─── Extracted entries
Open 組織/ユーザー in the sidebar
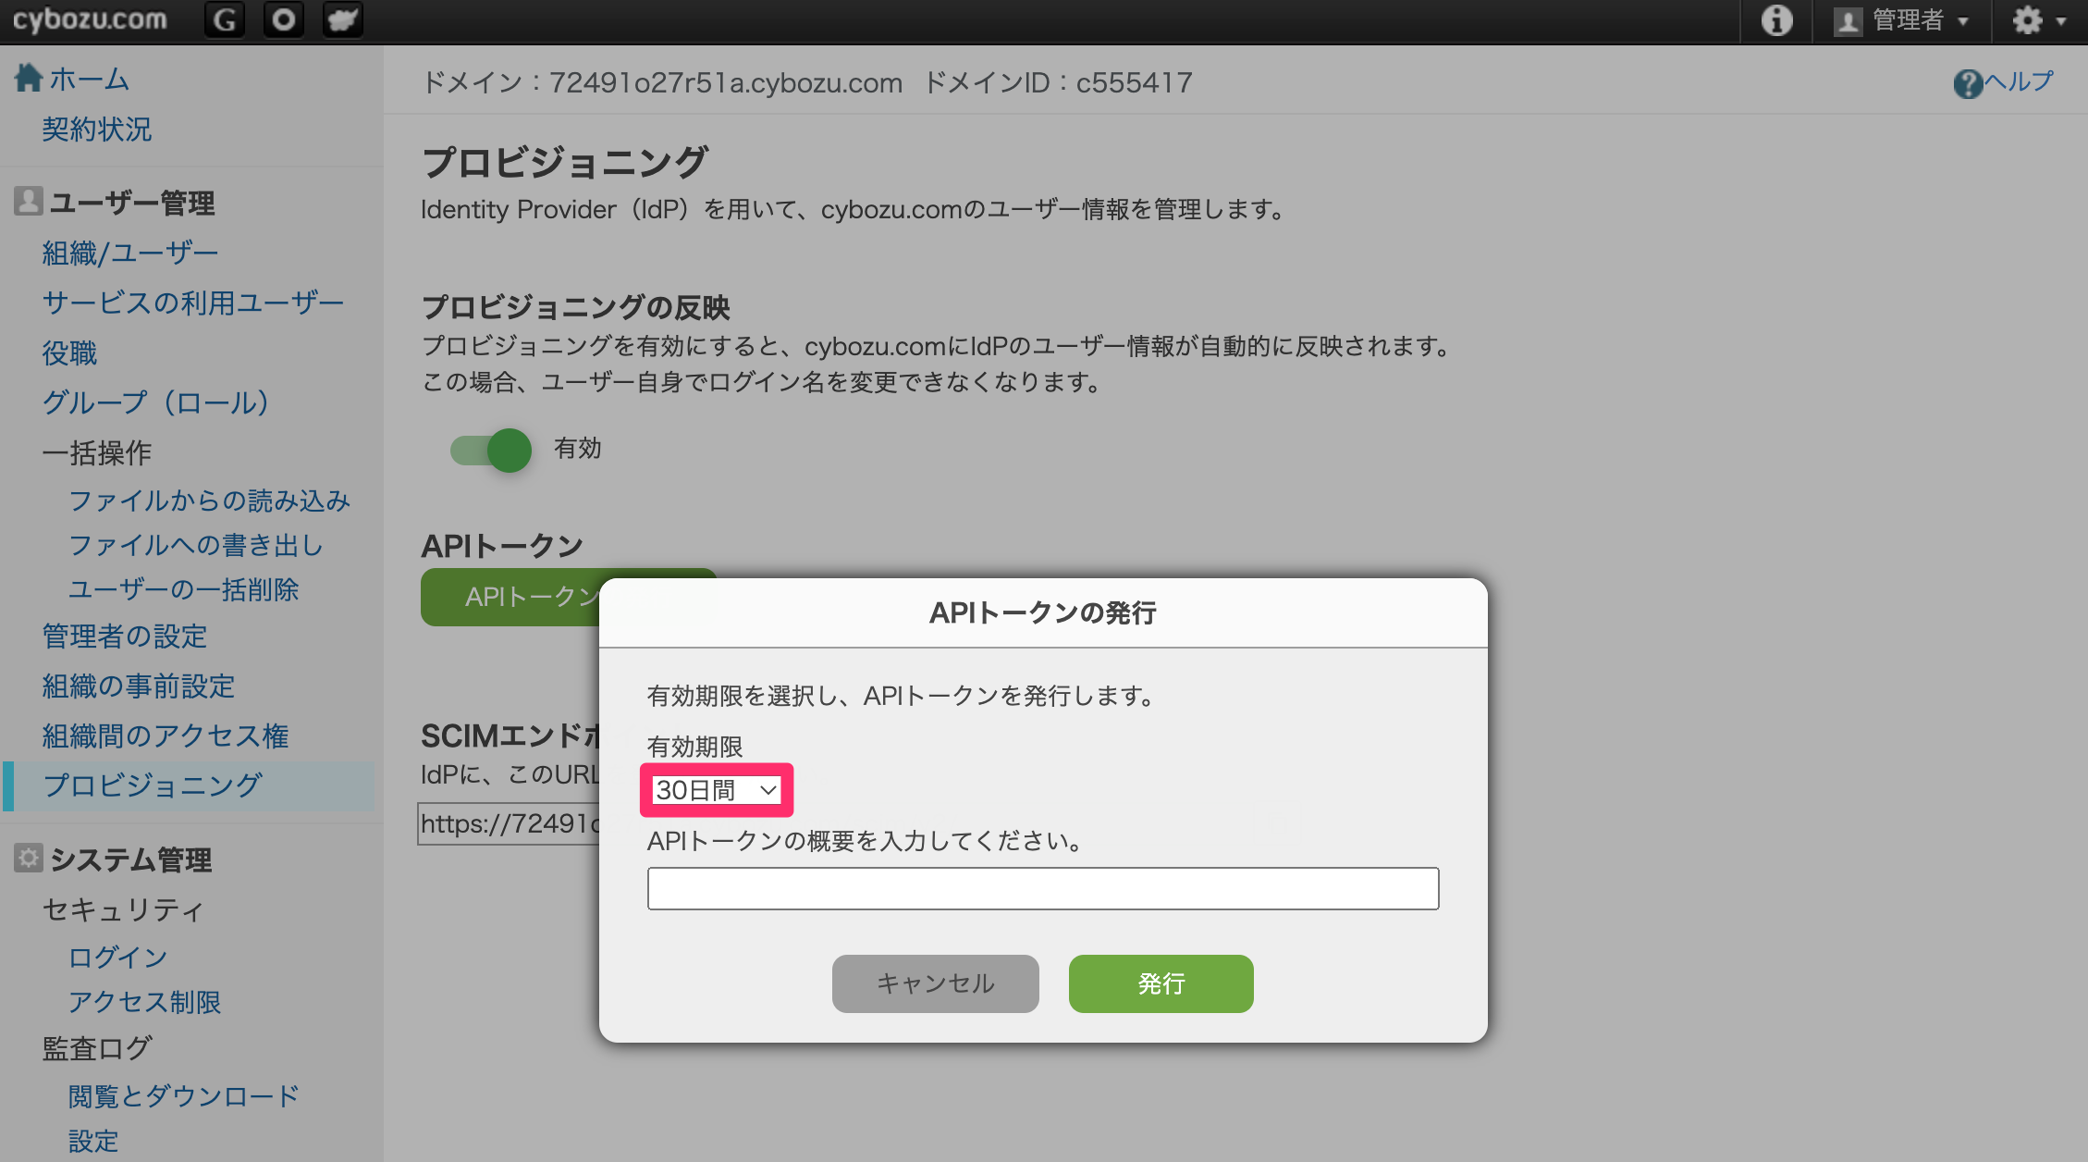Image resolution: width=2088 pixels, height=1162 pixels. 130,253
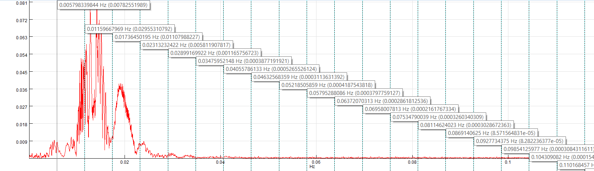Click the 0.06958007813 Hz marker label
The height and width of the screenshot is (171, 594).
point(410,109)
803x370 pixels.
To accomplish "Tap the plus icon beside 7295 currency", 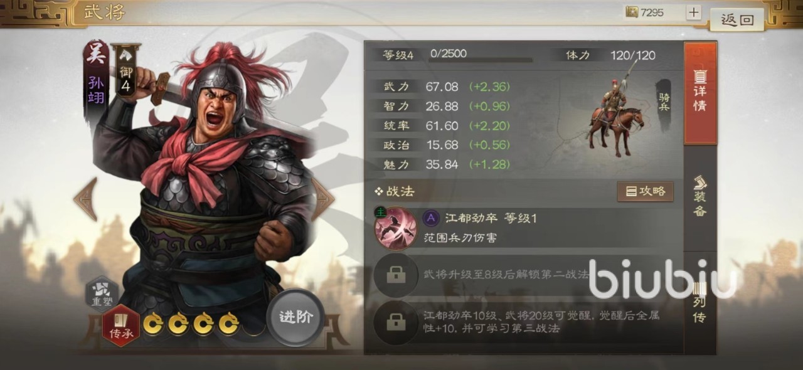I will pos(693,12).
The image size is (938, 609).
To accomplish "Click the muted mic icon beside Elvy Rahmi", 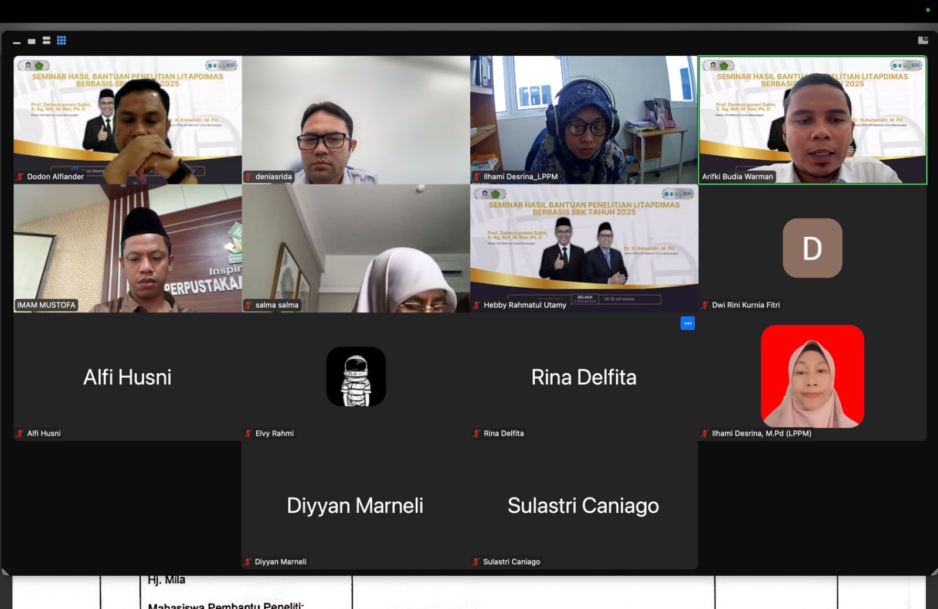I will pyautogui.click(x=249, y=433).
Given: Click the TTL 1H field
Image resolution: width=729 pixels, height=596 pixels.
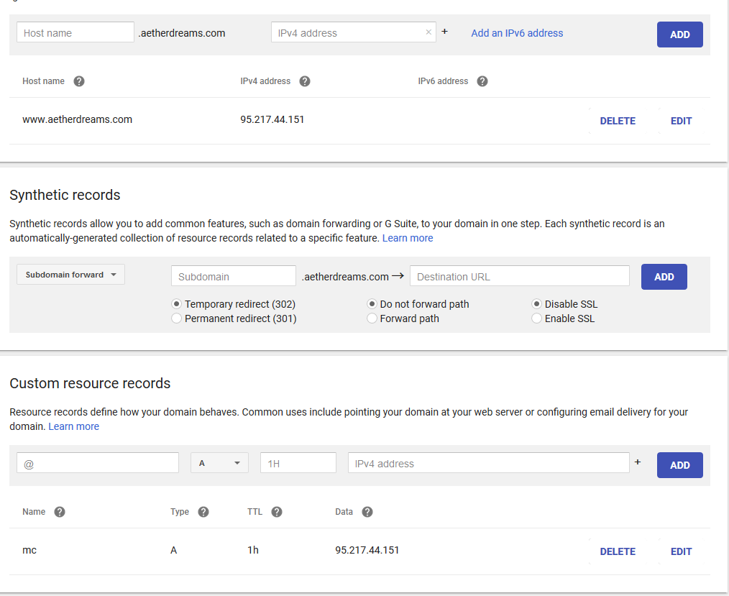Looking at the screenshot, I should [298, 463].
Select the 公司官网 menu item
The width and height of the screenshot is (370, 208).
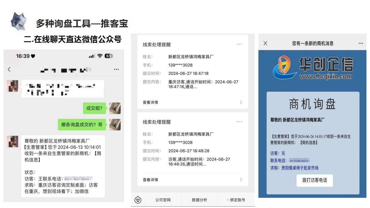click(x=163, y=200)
──────
Excluding pictures, copy exactly the lines from the line containing "The width and" through the last line of the data, inclusive.

The width and height of the screenshot is (370, 208).
click(x=163, y=200)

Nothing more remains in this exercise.